## begin TEXT PASSAGE
Wake The Tiger is an immersive art experience consisting of 27 different creative environments including artwork, installations, narrative, soundscape, secret passageways and so much more.

Box Twenty were involved in this exciting immersive art experience from conceptual stage through to detailed design & Contractor appointment working directly for the Client.

The services solutions we proposed needed to be creative & innovative in order to provide suitable internal environmental conditions, whilst seamlessly coordinating with the 27no. differently-themed creative environments that make up this immersive art experience.

As all rooms were completely different, then bespoke services solutions needed to be proposed. To add further complexities, the art installations were being completed in some rooms before the services installations had been designed due to funding pressures.

We proposed initial heating & ventilation strategies at an early stage of design which considered MVHR ducted systems with high-efficiency heat recovery for fresh air & wet radiant panel systems for heating to ensure we had enough fresh air for the visitors, whilst tempering the thermal environment sufficiently to make them comfortable.
## end TEXT PASSAGE
## begin MATERIAL PROVIDED
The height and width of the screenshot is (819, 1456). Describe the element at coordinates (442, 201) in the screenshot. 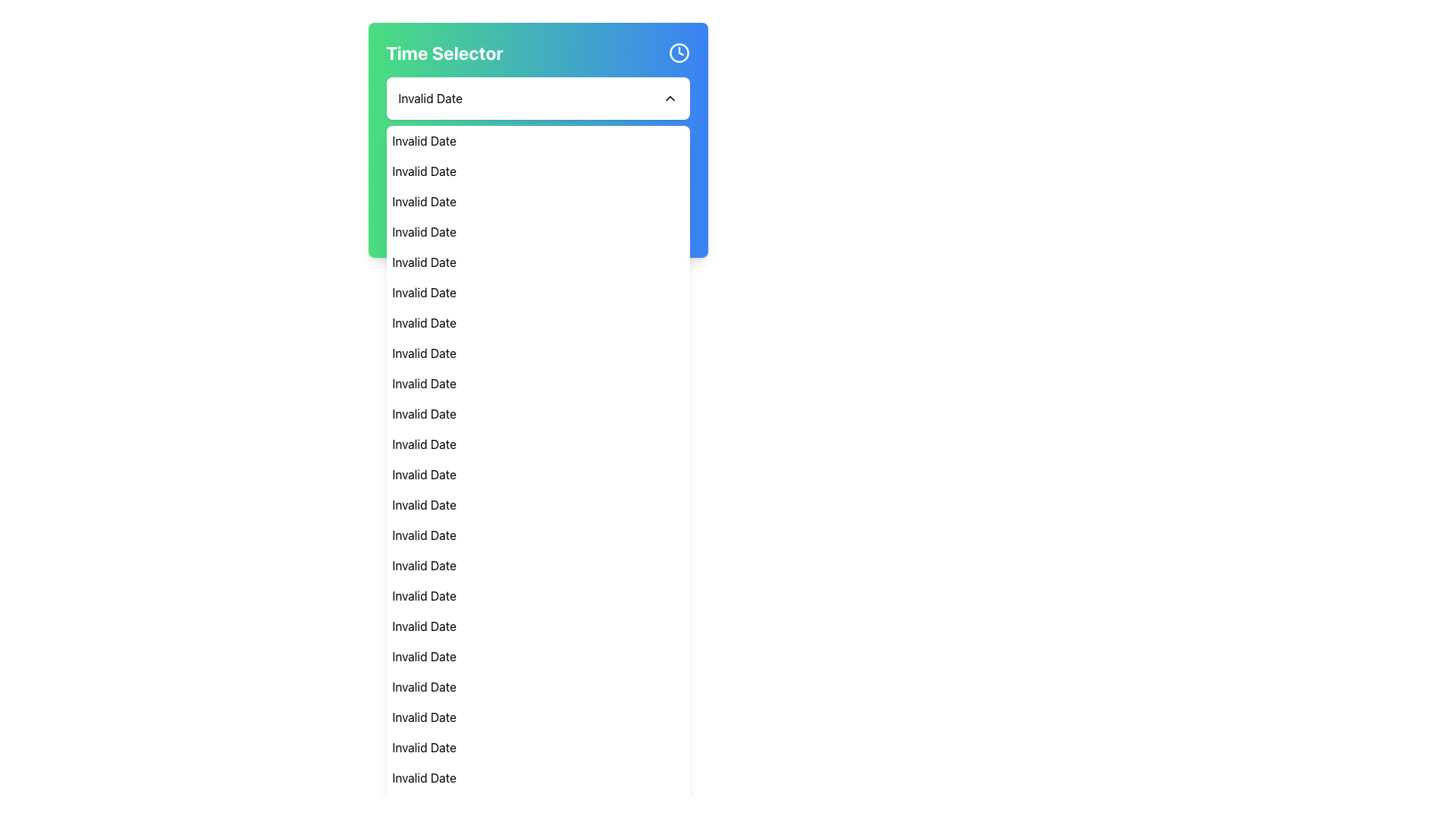

I see `the 'Invalid Date' button-like interactive text item in the dropdown menu labeled 'Time Selector'` at that location.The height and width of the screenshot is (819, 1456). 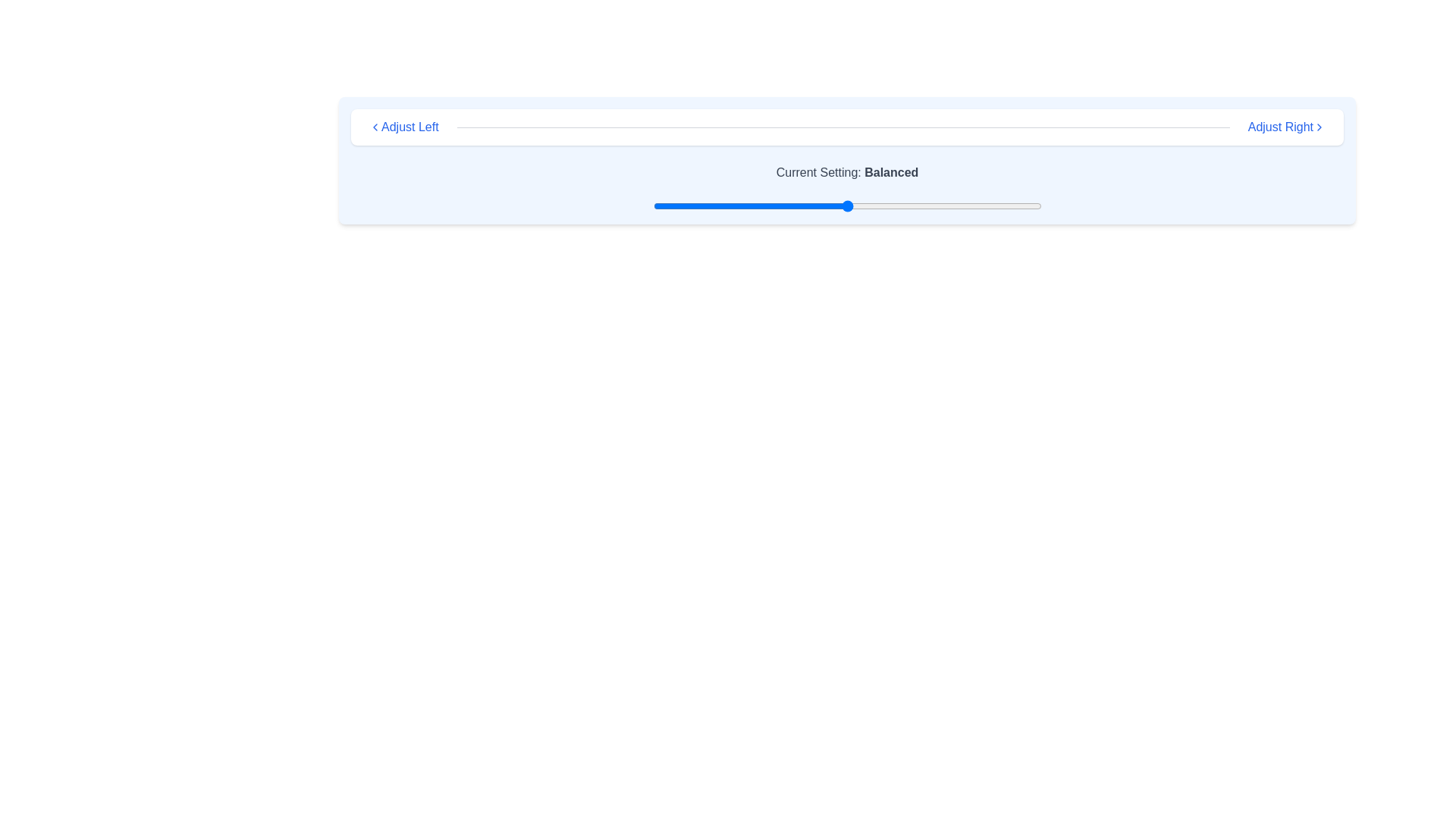 I want to click on slider, so click(x=695, y=206).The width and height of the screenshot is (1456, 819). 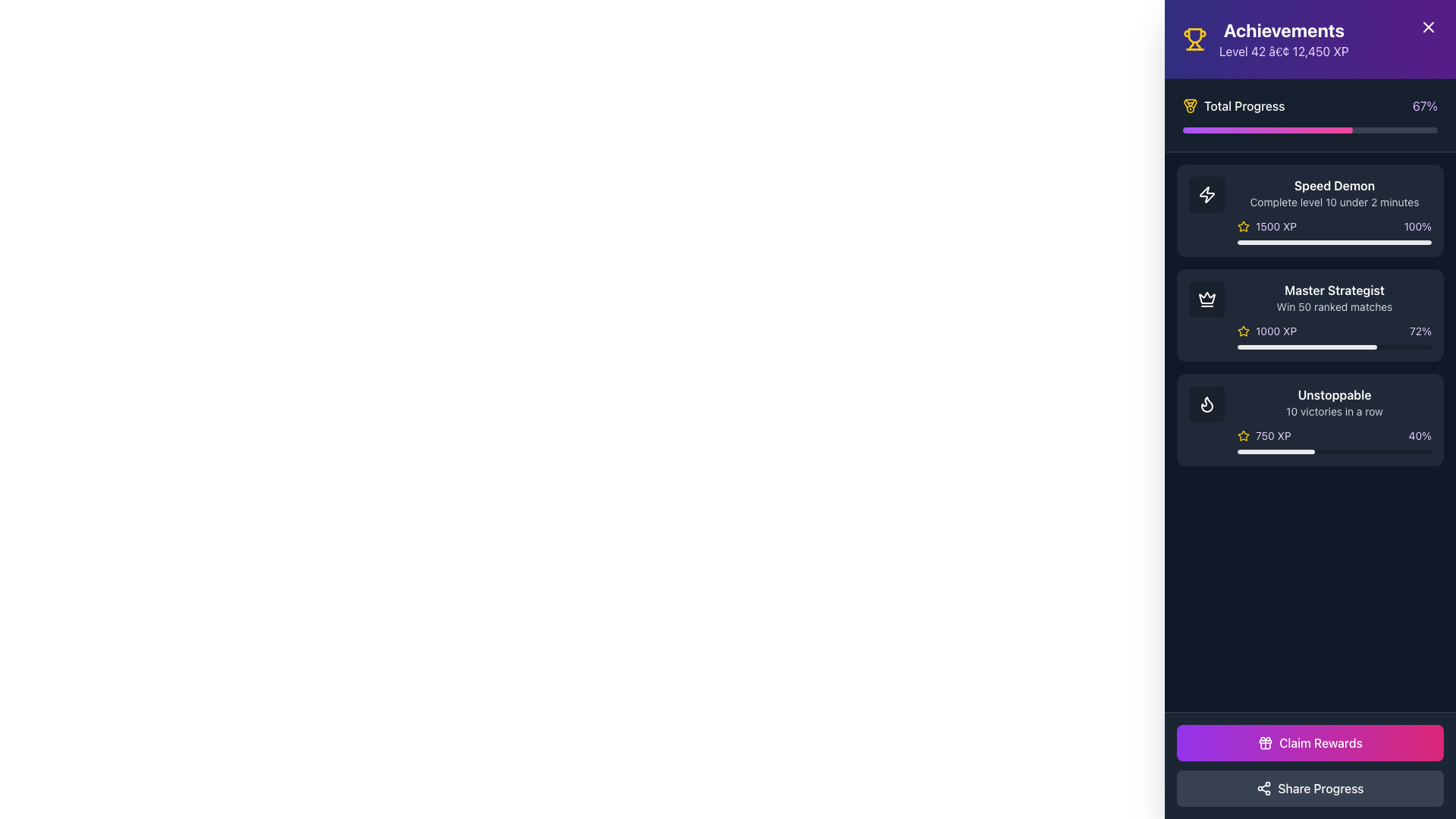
## end MATERIAL PROVIDED
→ OBJECTIVES
(1) Answer the following from the Wake The Tiger text:
(a) How many creative environments make up the experience?
(b) For what reason were art installations completed in some rooms before the services installations had been designed?
(c) What kind of system was proposed for heating?
(2) Carry on the Wake The Tiger project text from its final sentence.
The material bears no relation to the text on the Wake The Tiger project.

→ RESPONSE LIST
(1)
(a) 27.
(b) Funding pressures.
(c) Wet radiant panel systems.

(2)
Radiant panels fed by highly-efficient air-source heat pumps were proposed as many of the spaces were high, whereas the visitors would all be at floor level. In this way we could warm the visitors within the room without conditioning the whole volume of the space, thus our solution would not use as much energy to provide this comfort as would have been the case with alternative, more conventional heating systems.

We also proposed a significant PV array to generate electricity & reduce fuel bills as much of the development was moved across to electricity-driven.